Exercise:
The answer should consist solely of the lines from the first one below through the line containing "Task: Open Settings using the gear icon", copied exactly.

○ ○ ○ ○ ○ ○ ○

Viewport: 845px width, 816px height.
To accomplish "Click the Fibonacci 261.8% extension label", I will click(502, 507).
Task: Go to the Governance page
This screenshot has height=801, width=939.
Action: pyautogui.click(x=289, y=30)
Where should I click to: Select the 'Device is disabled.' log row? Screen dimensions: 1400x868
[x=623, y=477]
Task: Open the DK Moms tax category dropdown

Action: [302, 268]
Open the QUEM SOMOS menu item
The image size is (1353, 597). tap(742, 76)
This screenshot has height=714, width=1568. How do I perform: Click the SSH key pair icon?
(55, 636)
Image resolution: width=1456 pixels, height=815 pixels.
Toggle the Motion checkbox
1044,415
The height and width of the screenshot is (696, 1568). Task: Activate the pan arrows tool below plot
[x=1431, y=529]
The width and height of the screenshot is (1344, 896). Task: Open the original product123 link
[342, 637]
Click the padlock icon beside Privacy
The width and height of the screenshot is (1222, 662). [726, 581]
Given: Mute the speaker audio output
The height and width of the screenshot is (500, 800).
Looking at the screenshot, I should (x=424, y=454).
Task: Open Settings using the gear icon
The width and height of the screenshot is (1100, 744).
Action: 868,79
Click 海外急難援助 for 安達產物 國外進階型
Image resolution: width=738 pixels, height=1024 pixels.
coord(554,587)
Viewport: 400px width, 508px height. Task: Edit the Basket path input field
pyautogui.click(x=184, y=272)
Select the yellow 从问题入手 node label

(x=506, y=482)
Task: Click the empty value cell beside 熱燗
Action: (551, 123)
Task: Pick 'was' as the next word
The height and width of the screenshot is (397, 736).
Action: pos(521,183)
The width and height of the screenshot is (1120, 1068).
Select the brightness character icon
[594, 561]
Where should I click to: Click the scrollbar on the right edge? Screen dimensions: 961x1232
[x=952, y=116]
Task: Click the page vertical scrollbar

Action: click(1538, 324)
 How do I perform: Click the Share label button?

○ ○ ○ ○ ○ ○ ○

Answer for this exercise:
Viewport: 845px width, 816px height.
To accomplish "Click the Fibonacci 261.8% extension label", I will click(502, 507).
Task: Go to the Governance page
This screenshot has height=801, width=939.
Action: pyautogui.click(x=289, y=30)
Where should I click to: Select the 'Device is disabled.' log row? Screen dimensions: 1400x868
[x=623, y=477]
Task: Open the DK Moms tax category dropdown

Action: [302, 268]
Open the QUEM SOMOS menu item
The image size is (1353, 597). tap(742, 76)
This screenshot has height=714, width=1568. How do I perform: Click the SSH key pair icon?
(55, 636)
Image resolution: width=1456 pixels, height=815 pixels.
Toggle the Motion checkbox
1044,415
The height and width of the screenshot is (696, 1568). Task: Activate the pan arrows tool below plot
[x=1431, y=529]
The width and height of the screenshot is (1344, 896). Task: Open the original product123 link
[342, 637]
Click the padlock icon beside Privacy
The width and height of the screenshot is (1222, 662). [726, 581]
Given: Mute the speaker audio output
The height and width of the screenshot is (500, 800).
Looking at the screenshot, I should (x=424, y=454).
Task: Open Settings using the gear icon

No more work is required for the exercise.